Claimant testified that he lived alone in a mobile home and that his sister is his only source of income. He said he gets his meals from a store near where he lives, and eats them at home. He also testified that sometimes medication helps his nerves and sometimes it does not, and that when it does not, he stays inside and sleeps and watches the news and weather on television. Later in the hearing, he testified that he cannot follow a news program because he cannot “concentrate for a real long period of time,” and that he gets “angry most of the time at the stuff that’s on TV.” Id. at 251-52.

On May 25, 2007, the ALJ found claimant not disabled. The ALJ summarized claimant’s medical treatment records and determined that: 1) claimant was not engaged in substantial gainful 4 activity; 2) claimant had several severe impairments: status post hernia repair, hepatitis B, cirrhosis, depression and a personality disorder; 3) claimant’s impairments are not of listing severity; and 4) claimant is unable to perform past relevant work.

The ALJ then determined that claimant had no physical limitations, but some mental limitations: “[H]e would be able to remember and carry out simple instructions; however, would have moderate limitation in detailed instructions but still can do [sic]; [he is] able to interact with general public at times but still can do [sic] and is able to respond to routine changes.” Id. at 19. The ALJ determined that claimant’s subjective complaints were not entirely credible, noting his history of treatment, the reports of the treating and examining medical sources, and the inconsistencies in claimant’s testimony. The ALJ lastly determined that there are jobs in the national economy that claimant could perform.

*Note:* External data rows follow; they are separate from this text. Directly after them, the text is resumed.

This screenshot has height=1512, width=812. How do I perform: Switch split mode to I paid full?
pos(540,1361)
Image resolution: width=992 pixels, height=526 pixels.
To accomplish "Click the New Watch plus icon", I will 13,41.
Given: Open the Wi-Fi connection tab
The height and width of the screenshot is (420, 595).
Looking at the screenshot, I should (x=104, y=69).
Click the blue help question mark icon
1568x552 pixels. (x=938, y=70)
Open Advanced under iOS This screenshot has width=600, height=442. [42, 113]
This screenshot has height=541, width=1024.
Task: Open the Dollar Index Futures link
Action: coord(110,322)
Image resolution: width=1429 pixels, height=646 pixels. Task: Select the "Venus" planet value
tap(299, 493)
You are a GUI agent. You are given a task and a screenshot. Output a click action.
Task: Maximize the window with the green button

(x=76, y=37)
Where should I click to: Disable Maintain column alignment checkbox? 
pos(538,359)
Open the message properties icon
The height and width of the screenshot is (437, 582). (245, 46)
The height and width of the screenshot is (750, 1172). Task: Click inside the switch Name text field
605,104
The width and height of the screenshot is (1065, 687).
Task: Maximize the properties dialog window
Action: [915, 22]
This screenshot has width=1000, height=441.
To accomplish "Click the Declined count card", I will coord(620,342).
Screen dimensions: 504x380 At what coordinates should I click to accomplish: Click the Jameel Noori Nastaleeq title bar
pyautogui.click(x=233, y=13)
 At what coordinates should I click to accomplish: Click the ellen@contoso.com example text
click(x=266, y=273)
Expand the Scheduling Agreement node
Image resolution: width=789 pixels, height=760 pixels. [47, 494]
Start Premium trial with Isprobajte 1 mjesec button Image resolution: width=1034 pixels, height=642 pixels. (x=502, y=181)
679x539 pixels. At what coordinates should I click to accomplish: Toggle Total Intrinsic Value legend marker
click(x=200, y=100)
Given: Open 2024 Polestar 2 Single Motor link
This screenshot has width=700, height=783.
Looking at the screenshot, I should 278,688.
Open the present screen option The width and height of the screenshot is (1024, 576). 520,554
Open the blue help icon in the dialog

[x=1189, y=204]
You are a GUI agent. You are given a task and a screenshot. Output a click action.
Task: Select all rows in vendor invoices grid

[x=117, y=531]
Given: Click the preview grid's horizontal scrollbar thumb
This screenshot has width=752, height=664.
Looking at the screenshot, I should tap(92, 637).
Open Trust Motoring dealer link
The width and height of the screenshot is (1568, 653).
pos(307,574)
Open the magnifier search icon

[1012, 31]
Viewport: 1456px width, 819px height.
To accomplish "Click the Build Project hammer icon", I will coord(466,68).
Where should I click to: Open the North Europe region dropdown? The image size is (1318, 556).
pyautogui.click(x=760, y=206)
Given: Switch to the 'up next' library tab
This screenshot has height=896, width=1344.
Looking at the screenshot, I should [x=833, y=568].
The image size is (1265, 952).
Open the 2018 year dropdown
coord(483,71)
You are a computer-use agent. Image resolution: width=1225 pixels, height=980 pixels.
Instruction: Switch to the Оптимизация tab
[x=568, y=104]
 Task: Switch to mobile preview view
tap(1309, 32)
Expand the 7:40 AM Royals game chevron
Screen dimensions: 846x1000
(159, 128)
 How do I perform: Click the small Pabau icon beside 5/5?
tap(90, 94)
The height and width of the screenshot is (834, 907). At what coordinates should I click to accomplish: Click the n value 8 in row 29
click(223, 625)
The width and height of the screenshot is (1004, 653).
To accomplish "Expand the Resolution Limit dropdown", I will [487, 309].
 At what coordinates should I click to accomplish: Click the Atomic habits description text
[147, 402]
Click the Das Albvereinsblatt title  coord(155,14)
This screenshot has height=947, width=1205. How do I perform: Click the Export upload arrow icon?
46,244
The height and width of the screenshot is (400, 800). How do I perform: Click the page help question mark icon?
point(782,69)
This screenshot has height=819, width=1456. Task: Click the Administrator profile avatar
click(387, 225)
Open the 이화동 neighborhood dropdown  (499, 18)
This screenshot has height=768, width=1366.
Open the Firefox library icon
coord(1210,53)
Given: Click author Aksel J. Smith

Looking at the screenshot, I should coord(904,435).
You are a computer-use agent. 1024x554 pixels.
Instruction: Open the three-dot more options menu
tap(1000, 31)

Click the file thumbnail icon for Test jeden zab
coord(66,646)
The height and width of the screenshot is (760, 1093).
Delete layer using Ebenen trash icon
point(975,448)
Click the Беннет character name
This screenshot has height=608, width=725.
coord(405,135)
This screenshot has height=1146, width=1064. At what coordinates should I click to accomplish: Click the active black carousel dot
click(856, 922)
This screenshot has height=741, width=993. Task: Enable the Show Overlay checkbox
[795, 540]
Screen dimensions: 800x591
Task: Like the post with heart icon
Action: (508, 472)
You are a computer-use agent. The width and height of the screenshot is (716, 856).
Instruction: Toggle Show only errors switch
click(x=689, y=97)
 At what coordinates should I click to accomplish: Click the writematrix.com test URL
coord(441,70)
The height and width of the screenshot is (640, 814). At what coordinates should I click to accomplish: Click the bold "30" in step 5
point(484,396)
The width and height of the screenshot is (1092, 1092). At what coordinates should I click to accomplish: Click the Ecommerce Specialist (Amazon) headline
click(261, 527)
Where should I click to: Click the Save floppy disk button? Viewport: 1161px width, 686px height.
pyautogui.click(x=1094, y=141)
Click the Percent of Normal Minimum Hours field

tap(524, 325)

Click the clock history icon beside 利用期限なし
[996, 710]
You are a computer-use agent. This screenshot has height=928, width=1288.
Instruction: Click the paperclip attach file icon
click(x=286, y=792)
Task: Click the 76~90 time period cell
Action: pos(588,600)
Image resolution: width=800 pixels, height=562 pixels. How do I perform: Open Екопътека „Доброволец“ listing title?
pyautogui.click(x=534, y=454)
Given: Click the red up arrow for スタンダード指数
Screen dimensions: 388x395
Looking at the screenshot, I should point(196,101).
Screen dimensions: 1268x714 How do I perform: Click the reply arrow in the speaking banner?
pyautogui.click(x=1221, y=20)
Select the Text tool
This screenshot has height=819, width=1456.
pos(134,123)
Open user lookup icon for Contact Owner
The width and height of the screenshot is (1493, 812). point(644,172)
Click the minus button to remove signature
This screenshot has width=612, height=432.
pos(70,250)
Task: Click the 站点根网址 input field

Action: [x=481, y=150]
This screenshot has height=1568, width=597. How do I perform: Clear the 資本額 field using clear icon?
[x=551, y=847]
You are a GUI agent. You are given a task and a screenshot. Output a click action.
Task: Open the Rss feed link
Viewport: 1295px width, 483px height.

The ALJ’s decision became the final decision of the Commissioner when the Appeals Council denied claimant’s request for review on September 24, 2007.

Claimant subsequently filed the present action with the district court, which overruled claimant’s objections and adopted the Report and Recommendation of the Magistrate Judge finding that the ALJ’s decision was supported by substantial evidence. The district court denied claimant’s motion for summary judgment and granted defendant’s motion for summary judgment. This appeal, over which we have jurisdiction under 42 U.S.C. § 405(g) and 28 U.S.C. § 1291, followed.